The above discussion suggests that the density of tumor cell populations decreases as α increases, whereas the density of normal and effector cell populations increases as α increases for the uncontrolled administration of both therapies. However, in the controlled administration of both prescribed therapies, a reverse phenomenon is noticed, i.e., the density of tumor cell populations decreases as α decreases, whereas the density of normal and effector cell populations increases as α decreases. Even in both cases, tumor eradication is possible, but in the controlled one, we require a smaller amount of drug, which may reduce its toxic effect on the patient’s body.

Conclusion

In this study, we have studied a fractional-order cancer treatment model in the Caputo sense with stem cell therapy and chemotherapy to observe the effect of fractional order. We have examined the existence of positive solutions, equilibria, and their linear stability conditions. We have also investigated the Ulam-Hyers stability of the solutions to the model. Further, we have considered a fractional optimal control problem to obtain an optimal treatment strategy for chemo-stem cell therapy to minimize the tumor cells and maximize the immune and normal cells. Numerical simulation suggests that stem cell therapy and the effector cell cannot reduce or eliminate tumor cells from the body without chemotherapy treatment.
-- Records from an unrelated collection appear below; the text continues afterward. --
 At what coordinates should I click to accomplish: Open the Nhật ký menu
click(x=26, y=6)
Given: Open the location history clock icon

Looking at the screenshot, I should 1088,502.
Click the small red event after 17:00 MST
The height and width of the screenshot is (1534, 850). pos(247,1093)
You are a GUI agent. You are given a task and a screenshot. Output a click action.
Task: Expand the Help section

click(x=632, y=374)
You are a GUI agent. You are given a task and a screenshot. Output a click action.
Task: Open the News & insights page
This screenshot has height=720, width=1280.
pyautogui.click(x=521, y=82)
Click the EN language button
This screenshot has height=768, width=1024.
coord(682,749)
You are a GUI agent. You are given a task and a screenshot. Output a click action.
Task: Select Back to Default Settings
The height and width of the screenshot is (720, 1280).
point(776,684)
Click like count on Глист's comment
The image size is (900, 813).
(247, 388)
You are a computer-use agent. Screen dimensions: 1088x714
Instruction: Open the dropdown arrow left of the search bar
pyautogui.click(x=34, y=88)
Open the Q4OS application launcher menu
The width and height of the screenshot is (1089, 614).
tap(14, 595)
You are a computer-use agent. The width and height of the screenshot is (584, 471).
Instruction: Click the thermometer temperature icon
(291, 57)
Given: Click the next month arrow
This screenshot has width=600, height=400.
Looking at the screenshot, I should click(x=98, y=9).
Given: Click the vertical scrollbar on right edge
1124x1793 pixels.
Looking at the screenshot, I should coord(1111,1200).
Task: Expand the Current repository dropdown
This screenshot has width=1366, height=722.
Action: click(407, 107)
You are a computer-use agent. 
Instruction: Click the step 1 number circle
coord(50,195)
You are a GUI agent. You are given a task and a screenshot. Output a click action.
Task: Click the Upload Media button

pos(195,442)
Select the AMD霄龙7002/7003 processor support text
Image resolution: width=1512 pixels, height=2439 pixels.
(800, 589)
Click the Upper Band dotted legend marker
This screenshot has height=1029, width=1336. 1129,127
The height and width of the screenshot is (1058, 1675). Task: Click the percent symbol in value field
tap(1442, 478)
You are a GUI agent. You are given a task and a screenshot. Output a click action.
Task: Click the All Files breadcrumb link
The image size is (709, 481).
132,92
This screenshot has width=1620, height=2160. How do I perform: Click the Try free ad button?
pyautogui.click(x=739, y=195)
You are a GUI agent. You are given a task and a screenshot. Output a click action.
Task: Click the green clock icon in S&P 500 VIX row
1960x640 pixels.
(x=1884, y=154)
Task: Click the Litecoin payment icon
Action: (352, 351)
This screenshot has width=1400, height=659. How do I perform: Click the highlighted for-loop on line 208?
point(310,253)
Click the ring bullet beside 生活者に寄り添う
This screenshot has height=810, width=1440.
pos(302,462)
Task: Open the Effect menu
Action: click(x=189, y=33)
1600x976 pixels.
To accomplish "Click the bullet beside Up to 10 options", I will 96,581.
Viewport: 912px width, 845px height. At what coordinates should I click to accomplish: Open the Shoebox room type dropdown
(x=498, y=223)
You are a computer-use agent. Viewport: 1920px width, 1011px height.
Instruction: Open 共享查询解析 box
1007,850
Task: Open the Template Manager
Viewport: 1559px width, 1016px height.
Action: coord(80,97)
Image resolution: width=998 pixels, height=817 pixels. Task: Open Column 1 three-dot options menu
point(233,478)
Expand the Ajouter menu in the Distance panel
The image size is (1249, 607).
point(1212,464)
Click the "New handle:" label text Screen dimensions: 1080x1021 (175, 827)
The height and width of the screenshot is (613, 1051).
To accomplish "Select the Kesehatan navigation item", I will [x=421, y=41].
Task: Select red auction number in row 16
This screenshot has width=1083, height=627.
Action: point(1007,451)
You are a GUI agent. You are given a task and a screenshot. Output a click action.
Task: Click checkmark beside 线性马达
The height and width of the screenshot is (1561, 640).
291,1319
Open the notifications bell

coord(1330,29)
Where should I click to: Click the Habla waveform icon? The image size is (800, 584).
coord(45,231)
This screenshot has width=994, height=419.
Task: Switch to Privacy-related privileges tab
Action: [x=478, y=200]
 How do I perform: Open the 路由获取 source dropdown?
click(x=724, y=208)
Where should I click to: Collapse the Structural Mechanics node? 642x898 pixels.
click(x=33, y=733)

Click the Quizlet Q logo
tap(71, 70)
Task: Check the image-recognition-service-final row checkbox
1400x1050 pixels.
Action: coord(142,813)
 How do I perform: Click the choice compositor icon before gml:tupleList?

However, in controlled chemotherapy cases, the system can eradicate tumor cell populations effectively, so normal and effector cells increase with time. We hope that the findings of this research will help oncologists and medical researchers find an optimal schedule for cancer treatment. This study can be extended by including more cell populations, such as immune macrophages, T cells, cytokines, and chemokines responsible for tumor growth and eradication processes. Also, the investigation of the effect of time delay on the response of chemotherapy drugs to the cells and the response of stem cells to the immune system is left as an open research problem in this field.